I want to know how can we compare two predicted segmentation maps.

gmentation maps.

# gt_seg - Ground truth segmentation map. - (8, 1, 8, 112, 112)
# aug_gt_seg - Augmented ground truth segmentation map - (8, 1, 8, 112, 112)

predicted_seg_1 = model(data, targets)       # (8, 1, 8, 112, 112)
predicted_seg_2 = model(augmented_data, augmented_targets) #(8, 1, 8, 112, 112)

# define criterion
seg_criterion_1 = nn.BCEwithLogitsLoss(size_average=True)
seg_criterion_2 = nn.DiceLoss()

# labeled losses
supervised_loss_1 = seg_criterion_1(predicted_seg_1, gt_seg)
supervised_loss_2 = seg_criterion_2(predicted_seg_1, gt_seg)

# Consistency loss
if consistency_loss == "l2":
      consistency_criterion = nn.MSELoss()
      cons_loss = consistency_criterion(predicted_gt_seg_1, predicted_gt_seg_2)

elif consistency_loss == "l1":
      consistency_criterion = nn.L1Loss()
      cons_loss = consistency_criterion(predicted_gt_seg_1, predicted_gt_seg_2)

total_supervised_loss = supervised_loss_1 + supervised_loss_2
total_consistency_loss = cons_loss

Is this the right way to apply consistency between two predicted segmentation maps?

I’m mainly confused due to the definition on the torch website. It’s a comparison with input x with target y. I thought it looks correct since I want both predicted segmentation maps similar. But, 2nd segmentation map is not a target. That’s why I’m confused. Because if this could be valid, then every loss function can be applied in some or another way. That doesn’t look appealing to me. If it’s the correct way to compare, can it be extended to other segmentation-based losses such as Dice Loss, IoU Loss, etc.?

One more query regarding loss computation on labeled data:

# gt_seg - Ground truth segmentation map
# aug_gt_seg - Augmented ground truth segmentation map

predicted_seg_1 = model(data, targets)
predicted_seg_2 = model(augmented_data, augmented_targets)

# define criterion
seg_criterion_1 = nn.BCEwithLogitsLoss(size_average=True)
seg_criterion_2 = nn.DiceLoss()

# labeled losses
supervised_loss_1 = seg_criterion_1(predicted_seg_1, gt_seg)
supervised_loss_2 = seg_criterion_2(predicted_seg_1, gt_seg)

# augmented labeled losses
aug_supervised_loss_1 = seg_criterion_1(predicted_seg_2, aug_gt_seg)
aug_supervised_loss_2 = seg_criterion_2(predicted_seg_2, aug_gt_seg)

total_supervised_loss = supervised_loss_1 + supervised_loss_2 + aug_supervised_loss_1 + aug_supervised_loss_2

Is the calculation of total_supervised_loss correct?
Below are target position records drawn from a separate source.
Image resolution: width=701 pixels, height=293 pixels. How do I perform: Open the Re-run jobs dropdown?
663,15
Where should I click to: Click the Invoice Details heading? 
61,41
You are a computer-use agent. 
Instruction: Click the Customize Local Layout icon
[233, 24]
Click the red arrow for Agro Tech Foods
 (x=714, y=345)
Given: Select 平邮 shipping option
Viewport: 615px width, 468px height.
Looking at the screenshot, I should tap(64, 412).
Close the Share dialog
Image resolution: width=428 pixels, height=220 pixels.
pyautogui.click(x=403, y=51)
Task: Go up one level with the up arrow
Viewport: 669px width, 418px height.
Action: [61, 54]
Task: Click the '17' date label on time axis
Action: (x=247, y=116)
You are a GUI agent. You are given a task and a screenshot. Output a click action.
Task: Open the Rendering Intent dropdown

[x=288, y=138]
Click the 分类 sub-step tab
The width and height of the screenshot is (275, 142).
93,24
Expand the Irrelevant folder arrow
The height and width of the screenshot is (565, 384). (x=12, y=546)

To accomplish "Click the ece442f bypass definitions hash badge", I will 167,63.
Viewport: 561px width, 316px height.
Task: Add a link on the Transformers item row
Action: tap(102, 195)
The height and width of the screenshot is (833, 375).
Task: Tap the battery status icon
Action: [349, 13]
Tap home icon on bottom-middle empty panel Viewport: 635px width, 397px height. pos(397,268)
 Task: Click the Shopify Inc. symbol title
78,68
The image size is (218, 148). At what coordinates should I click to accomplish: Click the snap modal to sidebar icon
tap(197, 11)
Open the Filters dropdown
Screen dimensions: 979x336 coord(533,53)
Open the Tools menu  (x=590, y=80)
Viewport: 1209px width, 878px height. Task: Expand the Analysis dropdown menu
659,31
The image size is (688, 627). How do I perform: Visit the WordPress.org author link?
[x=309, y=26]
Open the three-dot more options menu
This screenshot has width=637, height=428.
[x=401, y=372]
Can I apply loss.backward() on this?


Solution

  • Yes, this is a valid way to implement consistency loss. The nomenclature used by pytorch documentation lists one input as the target and the other as the prediction, but consider that L1, L2, Dice, and IOU loss are all symmetrical (that is, Loss(a,b) = Loss(b,a)). So any of these functions will accomplish a form of consistency loss with no regard for whether one input is actually a ground-truth or "target".